● **Listed records**
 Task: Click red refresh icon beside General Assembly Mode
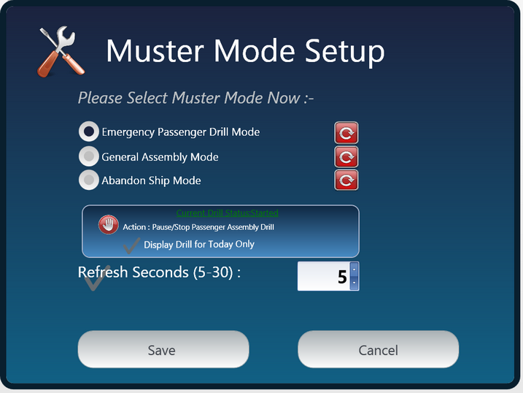point(346,156)
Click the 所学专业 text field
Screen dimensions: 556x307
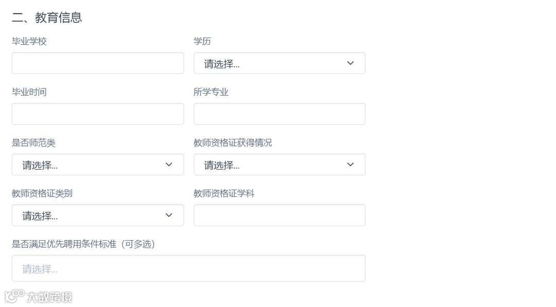(279, 114)
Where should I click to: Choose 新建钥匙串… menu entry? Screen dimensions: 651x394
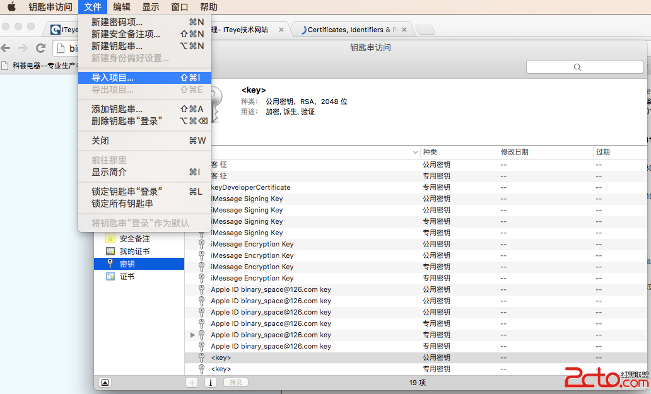tap(117, 46)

● **Aim of the exercise**
Copy these entries precisely and drop any picture.

● **Exercise response**
 Task: Click red refresh icon beside General Assembly Mode
point(346,156)
Click the 所学专业 text field
Screen dimensions: 556x307
(279, 114)
Where should I click to: Choose 新建钥匙串… menu entry? Screen dimensions: 651x394
tap(117, 46)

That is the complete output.